Checking for the existence of ‘$XDG_RUNTIME_DIR/wayland-0’ doesn’t seem sufficiently robust. Augmenting it with a sleep loop checking for $(pidof /usr/bin/weston) “fixes” the issue but there is still the issue of weston respawning Xwayland and then quitting which causes the app to have to start again.

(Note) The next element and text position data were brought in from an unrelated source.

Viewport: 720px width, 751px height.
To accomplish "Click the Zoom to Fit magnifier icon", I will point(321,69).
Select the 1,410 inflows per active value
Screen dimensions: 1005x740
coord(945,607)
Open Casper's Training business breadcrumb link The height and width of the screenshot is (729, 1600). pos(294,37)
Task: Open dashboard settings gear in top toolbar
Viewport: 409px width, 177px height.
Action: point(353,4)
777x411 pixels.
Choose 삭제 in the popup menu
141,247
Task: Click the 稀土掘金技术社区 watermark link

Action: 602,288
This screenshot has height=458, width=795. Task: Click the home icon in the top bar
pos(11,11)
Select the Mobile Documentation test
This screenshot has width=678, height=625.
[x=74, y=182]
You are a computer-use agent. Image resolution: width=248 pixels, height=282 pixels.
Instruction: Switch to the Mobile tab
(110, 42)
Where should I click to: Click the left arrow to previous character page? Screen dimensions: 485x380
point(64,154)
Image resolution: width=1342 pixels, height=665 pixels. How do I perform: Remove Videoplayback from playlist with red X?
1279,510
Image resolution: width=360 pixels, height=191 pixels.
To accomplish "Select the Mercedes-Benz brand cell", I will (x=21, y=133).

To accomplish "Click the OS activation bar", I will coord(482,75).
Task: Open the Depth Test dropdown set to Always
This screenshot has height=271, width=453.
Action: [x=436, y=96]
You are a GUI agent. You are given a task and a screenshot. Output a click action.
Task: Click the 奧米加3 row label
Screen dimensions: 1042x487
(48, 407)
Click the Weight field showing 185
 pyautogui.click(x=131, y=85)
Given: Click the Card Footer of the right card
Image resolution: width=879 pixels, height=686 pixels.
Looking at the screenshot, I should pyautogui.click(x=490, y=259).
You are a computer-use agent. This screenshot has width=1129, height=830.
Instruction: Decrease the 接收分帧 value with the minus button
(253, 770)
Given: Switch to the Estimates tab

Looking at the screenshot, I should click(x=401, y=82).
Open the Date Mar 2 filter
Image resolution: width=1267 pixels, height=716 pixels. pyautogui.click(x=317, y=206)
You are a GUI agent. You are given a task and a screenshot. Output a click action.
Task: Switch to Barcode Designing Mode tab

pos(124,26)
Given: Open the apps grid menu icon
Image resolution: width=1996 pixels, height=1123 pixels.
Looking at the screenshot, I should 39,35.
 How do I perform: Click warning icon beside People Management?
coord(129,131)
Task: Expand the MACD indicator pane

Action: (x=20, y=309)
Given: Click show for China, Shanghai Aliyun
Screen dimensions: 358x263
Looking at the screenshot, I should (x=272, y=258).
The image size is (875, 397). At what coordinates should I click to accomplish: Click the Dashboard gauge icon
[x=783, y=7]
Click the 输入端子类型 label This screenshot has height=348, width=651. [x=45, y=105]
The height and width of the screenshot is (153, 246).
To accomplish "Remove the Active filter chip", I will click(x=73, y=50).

I’m back from vacation now but not sure I can add much here. It sounds like fixing the initial XWayland crash may resolve all your issues. Is that right? It may require working with the upstream Wayland community. Any luck on a smaller test case? It would definitely be interesting to see if this is specific to the Toradex BSP or if it can happen on other platforms.
I am Tony’s colleague, and can fill in a little bit here…
Replacing the check of ‘$XDG_RUNTIME_DIR/wayland-0’ with a check of $(pidof /usr/bin/weston) reduces the severity of the bug. Instead of requiring a user to power cycle the device, it now just briefly displays some ugly diagnostic text before restarting the app.
This problem has only expressed itself in our full app on a modified BSP5 image. A minimal app does not express the problem, nor does it show on an umodified Toradex BSP5 image or on an Ubuntu PC.
The relevant modifications to the BSP5 image are the video output; standard is 1920x1080 HDMI output, modified is 1024x768 LVDS output. The other modifications are to configure the lcd backlight driver and add the Wifi driver to the kernel, which seem irrelevant.
At this point, the most helpful thing would probably be a method for getting better diagnostic data from the wayland/weston server.
Starting the App service produces an odd warning regarding the keyboard interface, although we aren’t using a keyboard on this hardware.
[10:55:51.874] xfixes version: 5.0
[10:55:51.940] created wm, root 71
The XKEYBOARD keymap compiler (xkbcomp) reports:
Warning: Unsupported maximum keycode 569, clipping.
X11 cannot support keycodes above 255.
Errors from xkbcomp are not fatal to the X server
Exiting the app produces the following:
(EE)
(EE) Backtrace:
(EE)
(EE) Segmentation fault at address 0x40
(EE)
Fatal server error:
(EE) Caught signal 11 (Segmentation fault). Server aborting
(EE)
[10:56:31.697] xserver exited, code 6
When running weston from its service, the output adds the following after the app exits, after the signal 11 error:
Is this more informative that the weston.log output? I looked briefly at the cairo-xcb-screen code and it seemed to say that it was looking for the index of a screen that doesn’t exist.
That does seem to be consistent with the bug report @tonyjones mentioned above unfortunately there is no fix in the community. The theory of a missing screen is also mentioned here. Can you debug further to find out what the screen value is and post in that ticket? It evidently is a fairly rare case so maybe if you can help the wayland/weston developers that will get a proper fix.
I made a brief attempt at debugging, but I don’t know how to find the screen value.
With the more verbose debugging turned on, there are no extra messages that occur between the app’s rendering loop and the crash.
We have not tested Xorg with BSP 5 but it should be doable. Yocto Dunfell still supports it so you should be able to switch but I don’t have a simple recipe for how to do that.
The failure sequence isn’t quite what we originally thought. It seems that this is what was happening:
The app shuts down.
The Xwayland server segfaults sometime between the app’s last two SDL cleanup calls: SDL_Window_Destroy and SDL_Quit
The Weston process keeps running, but without a screen.
The app service restarts the app, which tries to open a window using the Xwayland server.
Weston generates the assertion failure and exits because it has no screen to provide to the app.
The app exits because it is unable to open a display.
GOTO 4
The bandaid solution is to improve the monitoring of weston/Xwayland, and restart them as needed. The other option of intentionally not calling the SDL cleanup functions seems risky.